Amelia Rhodes is a wife, mom, magician’s daughter and former ventriloquist. She is the author of Pray A to Z: A Practical Guide to Pray for Your Community, and her writing has been featured in Chicken Soup for the Soul and the international devotional The Upper Room. Amelia has a growing speaking ministry and loves to write and speak on topics of spiritual growth, friendship, and community, offering practical tools for living our faith in the everyday. Amelia lives near a great coffee shop in West Michigan with her husband, two tweens, and two wild puppies.
Connect with her online at http://www.ameliarhodes.com
Kathleen Y'Barbo
Great job, Amelia. While there’s nothing wrong with the sentence about your speaking ministry, I’m not 100% sure it belongs there unless your book covers a topic that you speak on.
Amelia Rhodes
Great, thank you! This has been a great exercise!
Elizabeth Bohan
Janet, so happy you are back in the offices and your home. Sounds like quite a bit of work, but it will get done, and you will be back full time. Meanwhile, you will continue to be in my prayers.
Thank you Kathleen for another great post that helps us work through crafting a great bio. I like having to put it to use by practicing on the blog. Here goes:
ej bohan is a woman with her mind made up. A 1993 graduate in Christian Studies from North Central University in Minneapolis, Minnesota, and a registered nurse of over thirty years she has worked and volunteered in a wide variety of healthcare and ministry settings. This has made for a deep well from which she draws her stories and information. Whatever her writing format, her words reflect her heart of compassion for the suffering. And, her mind is made up–made up that there is a power in and through God and His love as expressed through Jesus, and this power is able to transform lives in the most amazing and often unexpected ways. She is a weaver of hope and healing, and knows how to apply the healing balm of the Great Physician. Surrounded by her most ardent fans and supporters she is called Sweet Love, mom, Momma B, Auntie Betsy and Great Aunt Lizzie. Lest you think her always serious and somber, those who know her can tell endless stories about her sense of joy and laughter which lights up the lives around her.
Shelli Littleton
I was so busy yesterday and couldn’t get this turned in.
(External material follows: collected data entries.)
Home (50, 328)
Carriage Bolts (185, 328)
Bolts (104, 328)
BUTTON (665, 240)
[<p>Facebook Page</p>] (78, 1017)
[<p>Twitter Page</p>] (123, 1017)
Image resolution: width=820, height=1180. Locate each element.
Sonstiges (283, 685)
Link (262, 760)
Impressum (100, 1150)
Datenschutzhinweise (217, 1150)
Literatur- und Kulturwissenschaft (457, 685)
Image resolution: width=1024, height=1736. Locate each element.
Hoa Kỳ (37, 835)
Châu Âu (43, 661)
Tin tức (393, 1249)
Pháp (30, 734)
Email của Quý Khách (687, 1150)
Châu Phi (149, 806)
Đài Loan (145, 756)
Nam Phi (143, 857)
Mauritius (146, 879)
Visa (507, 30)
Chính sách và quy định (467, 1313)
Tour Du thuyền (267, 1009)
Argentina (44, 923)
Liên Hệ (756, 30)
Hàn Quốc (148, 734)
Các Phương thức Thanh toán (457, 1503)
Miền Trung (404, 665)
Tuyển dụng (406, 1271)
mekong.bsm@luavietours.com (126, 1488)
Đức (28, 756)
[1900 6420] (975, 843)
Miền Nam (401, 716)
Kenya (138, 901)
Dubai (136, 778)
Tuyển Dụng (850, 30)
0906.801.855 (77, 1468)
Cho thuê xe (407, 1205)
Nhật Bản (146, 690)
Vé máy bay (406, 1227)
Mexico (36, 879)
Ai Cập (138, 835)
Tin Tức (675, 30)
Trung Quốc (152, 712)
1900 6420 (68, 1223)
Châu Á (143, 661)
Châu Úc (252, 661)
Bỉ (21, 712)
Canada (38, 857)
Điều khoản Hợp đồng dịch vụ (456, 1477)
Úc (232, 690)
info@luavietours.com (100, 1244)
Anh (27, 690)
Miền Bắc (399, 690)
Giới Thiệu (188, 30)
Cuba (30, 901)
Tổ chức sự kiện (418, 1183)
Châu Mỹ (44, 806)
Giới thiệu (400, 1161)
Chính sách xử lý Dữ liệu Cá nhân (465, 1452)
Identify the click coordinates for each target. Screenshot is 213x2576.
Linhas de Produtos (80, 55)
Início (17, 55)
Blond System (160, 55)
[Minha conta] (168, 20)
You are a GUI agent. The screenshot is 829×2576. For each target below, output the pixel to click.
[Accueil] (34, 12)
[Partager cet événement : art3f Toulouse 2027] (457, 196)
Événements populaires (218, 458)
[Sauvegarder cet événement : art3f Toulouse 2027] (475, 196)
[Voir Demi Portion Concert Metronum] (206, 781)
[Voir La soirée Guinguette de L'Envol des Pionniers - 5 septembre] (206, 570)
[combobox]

If anyone is reading this page today, I’d love any help …
*Shelli Littleton lives in a little house on a Texas county road. LifeWay’s HomeLife magazine published her first article in 2007, and since then, she has interviewed international and North American missionaries, such as renowned Christ-followers Melissa Moore and Ron Hall, and has written over seventy articles for Woman’s Missionary Union (WMU), including cover stories for Missions Mosaic magazine. Because her two daughters are adopted and her youngest is a cancer survivor, she intertwines adoption and hope through her mission stories. When she isn’t writing, reading, or helping her girls with school, Shelli can usually be found somewhere on their five acres photographing their three cats and two sheep.
Kristen Joy Wilks
I love your friendly details about the contry road and the cats and sheep. Do they pose together? This looks great to me, Shelly. I don’t have any suggestions, but I did enjoy it very much.
Shelli Littleton
Thank you, Kristen. I only have one cat that likes to go outside, but every now and then I get a picture of him touching noses with the sheep. 🙂
Kathleen Y'Barbo
I was thinking the same thing, Kristen. I love your bio, Shelli. I might tweak it this way: Shelli Littleton lives in a little house on a Texas county road where the sheep and cats are photogenic and through adoption and cancer, her daughters have taught her all three aspects of faith, hope, and love.
Shelli Littleton
Thank you, Kathleen. Great way to combine it all. I like that. 🙂
Elizabeth Bohan
I’m in complete agreement with Kristen!
Shelli Littleton
Thank you, Elizabeth. So encouraging.